• _Problem statement_
Should a line below contain the word "agent", report it.

• _Extracted entries_
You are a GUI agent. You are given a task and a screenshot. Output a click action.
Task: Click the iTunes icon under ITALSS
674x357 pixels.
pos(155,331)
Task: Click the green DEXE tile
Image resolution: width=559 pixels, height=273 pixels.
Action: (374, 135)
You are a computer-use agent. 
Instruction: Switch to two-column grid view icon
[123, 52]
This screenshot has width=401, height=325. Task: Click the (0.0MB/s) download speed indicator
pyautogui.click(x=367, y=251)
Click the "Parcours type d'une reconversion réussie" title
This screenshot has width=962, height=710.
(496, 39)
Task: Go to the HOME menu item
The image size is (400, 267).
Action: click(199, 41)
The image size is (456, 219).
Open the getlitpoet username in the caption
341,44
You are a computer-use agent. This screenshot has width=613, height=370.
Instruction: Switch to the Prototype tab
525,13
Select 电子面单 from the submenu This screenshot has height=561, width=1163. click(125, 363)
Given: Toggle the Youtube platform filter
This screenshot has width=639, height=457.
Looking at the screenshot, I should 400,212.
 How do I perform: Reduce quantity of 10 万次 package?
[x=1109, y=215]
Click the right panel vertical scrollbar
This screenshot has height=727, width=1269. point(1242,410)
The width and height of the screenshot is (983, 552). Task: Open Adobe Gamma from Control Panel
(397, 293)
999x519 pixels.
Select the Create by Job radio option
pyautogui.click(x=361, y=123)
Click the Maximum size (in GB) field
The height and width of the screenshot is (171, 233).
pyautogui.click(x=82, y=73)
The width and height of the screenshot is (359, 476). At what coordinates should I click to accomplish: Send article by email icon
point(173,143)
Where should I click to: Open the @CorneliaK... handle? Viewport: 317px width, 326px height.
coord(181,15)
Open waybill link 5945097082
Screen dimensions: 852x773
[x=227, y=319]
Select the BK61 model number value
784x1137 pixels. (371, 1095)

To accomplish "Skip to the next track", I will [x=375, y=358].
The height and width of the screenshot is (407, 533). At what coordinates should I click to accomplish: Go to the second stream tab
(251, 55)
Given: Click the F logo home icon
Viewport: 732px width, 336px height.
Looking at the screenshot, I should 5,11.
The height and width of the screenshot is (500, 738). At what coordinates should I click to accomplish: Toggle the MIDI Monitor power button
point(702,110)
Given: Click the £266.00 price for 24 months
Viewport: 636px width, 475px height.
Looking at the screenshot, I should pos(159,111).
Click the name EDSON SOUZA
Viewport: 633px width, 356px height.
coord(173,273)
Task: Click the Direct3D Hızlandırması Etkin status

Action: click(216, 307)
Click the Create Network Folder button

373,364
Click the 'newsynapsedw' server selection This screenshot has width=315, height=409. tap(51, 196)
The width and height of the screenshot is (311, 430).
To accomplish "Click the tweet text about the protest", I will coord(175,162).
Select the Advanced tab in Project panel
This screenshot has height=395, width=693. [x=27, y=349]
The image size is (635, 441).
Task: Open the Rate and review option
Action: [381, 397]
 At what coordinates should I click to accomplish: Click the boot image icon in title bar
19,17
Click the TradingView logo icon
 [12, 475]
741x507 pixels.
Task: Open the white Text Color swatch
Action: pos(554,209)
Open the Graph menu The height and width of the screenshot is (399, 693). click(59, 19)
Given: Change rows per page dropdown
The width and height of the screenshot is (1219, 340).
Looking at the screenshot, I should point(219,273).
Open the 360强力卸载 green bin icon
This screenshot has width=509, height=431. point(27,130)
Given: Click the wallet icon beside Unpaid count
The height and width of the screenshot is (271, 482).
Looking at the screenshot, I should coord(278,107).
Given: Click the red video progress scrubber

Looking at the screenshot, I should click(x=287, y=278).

• _Your solution_
You are a GUI agent. You are given a task and a screenshot. Output a click action.
You are a computer-use agent. 
You are a computer-use agent. This screenshot has width=613, height=370.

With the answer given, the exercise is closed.